MyDigitalSSD business model revolves around drive sales based on Phison reference design. Like other smaller SSD brands, MyDigitalSSD does not have the resources to develop their own SSD controllers or even write their own firmware from scratch. The way MyDigitalSSD differentiates them from many competing brands is by offering drives for a much lower price and by being the first to market with new controllers from Phison. SBX checks both boxes: the price is below the Samsung 860 EVO SATA SSD, and reaches the market in December 2017 as the first Phison E8 drive to ship and one of the earliest SSD retailers to feature Toshiba / SanDisk 64-layer 3D NAND.
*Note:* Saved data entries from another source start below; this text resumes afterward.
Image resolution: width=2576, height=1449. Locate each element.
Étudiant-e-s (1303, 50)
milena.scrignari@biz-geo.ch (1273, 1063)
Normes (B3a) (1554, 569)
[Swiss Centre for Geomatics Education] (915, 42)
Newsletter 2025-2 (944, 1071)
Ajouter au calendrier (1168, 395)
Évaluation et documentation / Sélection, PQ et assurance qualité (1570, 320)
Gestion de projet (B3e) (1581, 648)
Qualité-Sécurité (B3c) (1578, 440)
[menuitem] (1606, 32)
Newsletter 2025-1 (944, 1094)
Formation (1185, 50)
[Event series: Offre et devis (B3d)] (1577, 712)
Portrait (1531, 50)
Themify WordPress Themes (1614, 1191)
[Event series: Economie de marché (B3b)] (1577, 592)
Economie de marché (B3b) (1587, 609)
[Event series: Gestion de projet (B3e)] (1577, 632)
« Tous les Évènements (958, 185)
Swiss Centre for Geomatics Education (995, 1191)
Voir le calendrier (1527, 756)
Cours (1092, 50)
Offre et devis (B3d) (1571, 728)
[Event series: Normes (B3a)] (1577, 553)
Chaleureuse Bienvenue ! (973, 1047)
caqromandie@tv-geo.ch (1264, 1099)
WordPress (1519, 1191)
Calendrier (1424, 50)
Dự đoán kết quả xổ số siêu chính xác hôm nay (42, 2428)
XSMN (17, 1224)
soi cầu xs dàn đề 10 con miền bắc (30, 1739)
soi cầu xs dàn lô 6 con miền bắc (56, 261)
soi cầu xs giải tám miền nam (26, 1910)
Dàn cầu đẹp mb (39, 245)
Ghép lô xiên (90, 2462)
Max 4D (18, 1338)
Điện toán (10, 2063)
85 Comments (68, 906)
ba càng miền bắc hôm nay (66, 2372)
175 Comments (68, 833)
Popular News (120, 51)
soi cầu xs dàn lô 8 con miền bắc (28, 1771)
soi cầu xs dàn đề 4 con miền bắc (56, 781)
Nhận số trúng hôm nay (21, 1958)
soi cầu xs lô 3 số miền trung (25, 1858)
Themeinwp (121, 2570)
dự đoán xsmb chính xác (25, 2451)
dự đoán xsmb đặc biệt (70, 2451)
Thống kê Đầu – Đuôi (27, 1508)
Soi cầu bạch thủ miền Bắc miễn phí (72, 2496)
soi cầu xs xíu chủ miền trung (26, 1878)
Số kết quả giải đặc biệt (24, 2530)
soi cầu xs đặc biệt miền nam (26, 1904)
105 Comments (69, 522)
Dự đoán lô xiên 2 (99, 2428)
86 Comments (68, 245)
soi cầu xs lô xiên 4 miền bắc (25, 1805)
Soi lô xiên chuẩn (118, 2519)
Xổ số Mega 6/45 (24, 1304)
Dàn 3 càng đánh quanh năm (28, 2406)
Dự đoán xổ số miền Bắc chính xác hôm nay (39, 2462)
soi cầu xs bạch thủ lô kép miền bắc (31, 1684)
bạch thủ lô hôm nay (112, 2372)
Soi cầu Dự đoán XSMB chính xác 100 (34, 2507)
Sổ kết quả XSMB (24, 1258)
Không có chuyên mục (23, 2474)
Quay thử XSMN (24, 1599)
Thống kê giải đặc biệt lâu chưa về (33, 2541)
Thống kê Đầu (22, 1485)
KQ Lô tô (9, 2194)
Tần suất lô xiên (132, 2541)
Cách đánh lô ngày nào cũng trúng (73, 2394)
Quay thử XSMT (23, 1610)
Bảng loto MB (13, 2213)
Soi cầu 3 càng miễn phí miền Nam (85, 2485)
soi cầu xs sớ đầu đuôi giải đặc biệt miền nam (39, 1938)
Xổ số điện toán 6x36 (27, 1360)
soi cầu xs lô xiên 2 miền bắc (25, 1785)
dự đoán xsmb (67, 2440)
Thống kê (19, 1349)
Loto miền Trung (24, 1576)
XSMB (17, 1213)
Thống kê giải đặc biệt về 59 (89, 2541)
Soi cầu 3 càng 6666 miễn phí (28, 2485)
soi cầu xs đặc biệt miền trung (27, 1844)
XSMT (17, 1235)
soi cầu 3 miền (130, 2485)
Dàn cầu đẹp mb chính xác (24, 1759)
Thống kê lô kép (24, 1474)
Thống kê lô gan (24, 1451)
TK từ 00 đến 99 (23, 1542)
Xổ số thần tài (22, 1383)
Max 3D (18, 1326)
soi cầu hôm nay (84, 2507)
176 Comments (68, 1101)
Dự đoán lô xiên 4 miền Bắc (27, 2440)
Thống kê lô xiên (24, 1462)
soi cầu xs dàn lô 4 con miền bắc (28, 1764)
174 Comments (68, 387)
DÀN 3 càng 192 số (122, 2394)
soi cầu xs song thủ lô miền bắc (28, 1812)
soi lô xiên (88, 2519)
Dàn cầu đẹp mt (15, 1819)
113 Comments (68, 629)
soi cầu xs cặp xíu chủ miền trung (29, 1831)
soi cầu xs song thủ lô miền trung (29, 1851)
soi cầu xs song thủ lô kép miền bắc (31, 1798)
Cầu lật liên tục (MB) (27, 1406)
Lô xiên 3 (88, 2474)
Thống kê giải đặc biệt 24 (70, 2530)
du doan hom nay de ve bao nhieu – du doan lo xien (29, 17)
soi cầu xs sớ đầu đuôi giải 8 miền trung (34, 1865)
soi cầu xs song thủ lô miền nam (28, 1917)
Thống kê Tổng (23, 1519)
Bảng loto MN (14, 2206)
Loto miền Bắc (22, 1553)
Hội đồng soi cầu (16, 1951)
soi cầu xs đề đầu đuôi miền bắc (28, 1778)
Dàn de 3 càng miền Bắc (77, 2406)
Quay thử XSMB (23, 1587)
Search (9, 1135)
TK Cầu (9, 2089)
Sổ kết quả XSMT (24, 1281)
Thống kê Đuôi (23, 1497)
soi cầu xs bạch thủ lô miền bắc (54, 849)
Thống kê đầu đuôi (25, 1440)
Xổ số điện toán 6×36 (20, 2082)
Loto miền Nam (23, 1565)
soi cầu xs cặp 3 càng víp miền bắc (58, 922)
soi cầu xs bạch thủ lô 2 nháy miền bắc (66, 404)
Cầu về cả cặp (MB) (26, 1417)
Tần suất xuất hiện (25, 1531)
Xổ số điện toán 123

As one of the cheapest NVMe SSDs in the retail market, MyDigitalSSD SBX is a good indicator of the advances made by NVMe to replace SATA SSDs, not just as premium high-end alternatives.




The Phison E8 controller is one of Phison's low-end options from the second generation of NVMe SSD controllers. The E8 has only two PCIe lanes instead of the usual 4 which are activated by the M.2 slot, and the four-channel interface to NAND - half that is typical for high-end NVMe SSDs. This restriction combined with a 40nm fabrication process allows the E8 to be a much smaller and cheaper controller than those leading to high-end market share. To cut costs further, drive makers can choose the Phison E8T variant that drops the external DRAM interface. E8T supports the NVMe Host Memory Buffer feature to reduce the impact of DRAMless performance SSDs typically suffer, but the E8T has not been caught in the consumer SSD market.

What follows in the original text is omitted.